By their socks . . .
ONE OF the numerous charities of which I am ex officio a trustee is
appointing a new fund-manager. The person’s job will be to ensure that our
assets are prudently and profitably invested. Quite right, too.
However, at our last trustees’ meeting, I was alarmed to learn that I was
expected to be on the interviewing panel. Even on a sunny day, I can’t tell the
difference between a busted convertible security and a price-swap derivative.
As it’s my rule of life not to exercise myself in matters that are too high for
me, I tried to get off the hook. But my objections were overruled.
Knowing my Saki, if not my stock market, I told the others at the table what
my contribution to the selection process would be. “I shall study their socks,”
I said. “One can always tell a good fund-manager by his socks. These must
command one’s admiration without forfeiting one’s respect.”
Alas for the Arch-treasurer
SUNDAY 30 January 2005 was the 150th anniversary of the death of the man who
gave St John-at-Hackney its place in history. They nicknamed Joshua Watson
“Arch-treasurer Watson”, such was his way with money, whether his own wealth
from the wine trade or the fortune he raised to finance his countless good
works.
Watson was the leader of “the Hackney Phalanx”, the coterie of High
Churchmen who, in the early 19th century, paved the way for the Tractarians. At
a meeting in his mansion overlooking Clapton Pond — where today the number 38
bus turns round — Watson and his friends in the phalanx founded “the National
Society for the Promotion of the Education of the Poor in the Principles of the
Established Church”.
Watson was the powerhouse behind such worthy causes as the Clergy Orphan
Society, the London Fever Hospital, and the Society for the Suppression of
Vice. He thought bishops were a good thing, and created a chain of colonial
bishoprics from Calcutta to Nova Scotia. He was just as keen on curates, and
started the Additional Curates Society.
Mistrustful of mavericks, Watson wasn’t sure what to make of the young John
Henry Newman. In his opinion, the Tracts for the Times should have
been edited by a committee. He was implacably opposed to Protestant dissent,
and disliked Bunyan’s Pilgrim’s Progress.
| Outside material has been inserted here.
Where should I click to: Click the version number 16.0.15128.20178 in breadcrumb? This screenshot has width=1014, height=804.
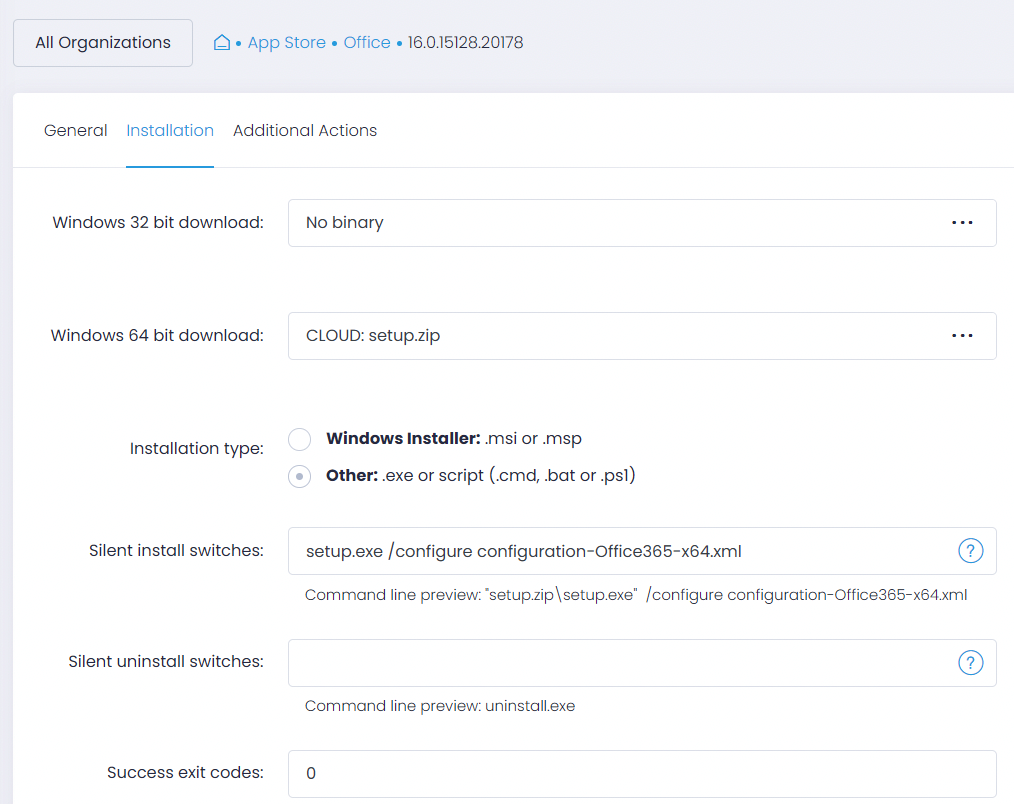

William Cobbett loathed Watson. “Oh! Joshua Watson!” he wrote. “Alas! Wine
and spirit merchant who art head of a Society for Promoting Christian Knowledge
. . .”
On the morning of the anniversary of his passing, the present secretary of
the Additional Curates Society placed a beautiful wreath on his tomb in our
churchyard. By sunset, such is Hackney, it had gone.
Dicing with Delia
I’VE HAD a phone call from a nice lady in the diocesan office, asking me if
I’d like to go on a pre-retirement course.
Hindus have the right idea about retirement. You should give everything
away, wander into the forest with nothing on, and meditate on the transience of
things. I don’t think that my family will let me do that. They’re expecting me
to spend more time in the kitchen. So I hope that the diocesan course will
include some cookery lessons.
But first there is a painful memory to be healed. I was once a member of the
ecumenical community based at Hengrave Hall in Suffolk. While there, I took my
turn with others on the kitchen rota. One day, I found myself cooking lunch
when Delia Smith was our guest.
Delia herself didn’t complain, but what I served up led a wag on the
community to quote Job: “Is there any taste in the slime of the purslane?” They
decided that my gifts were not in the kitchen, and the rotas were redrafted to
keep me out of it.
The truth about love
SOMEONE’S making a killing burying Hackney’s dead, but it’s not me.
Quite who the rogues are who’ve cornered all the funerals round here no one
seems to know. So it was a big surprise to be asked to take Barbara’s.
Barbara never went to church, but she was clearly a saint. She’d been
married nearly 60 years,
and had been the matriarch of a huge extended family of East Enders, all of
whom adored her.
I did my best for them, and they took me to their heart. I was overwhelmed
by their gratitude for a funeral service in which I simply tried to be true to
her memory and true to the gospel. We sang the songs Barbara sang in the pub,
and we sang “Praise, my soul, the King of Heaven”.
I said in my sermon that the love she had for them and they for her had its
source in the love that hung the sun and all the stars. My fleeting involvement
with this family was a poignant reminder of the time when this was what parish
ministry was all about.
Nowhere to go
GRIM WORDS on our church door. “We will no longer provide a free meal.” Our
day centre for Hackney’s homeless has closed.
Across the years, Church Times readers have supported this project
generously, but the cost of keeping it going has finally proved too much for
us. There is the hope of a fresh start under new management. But, today, our
hungry Lord must forage somewhere else for a bite to eat.
The Revd Dr John Pridmore is Rector of Hackney.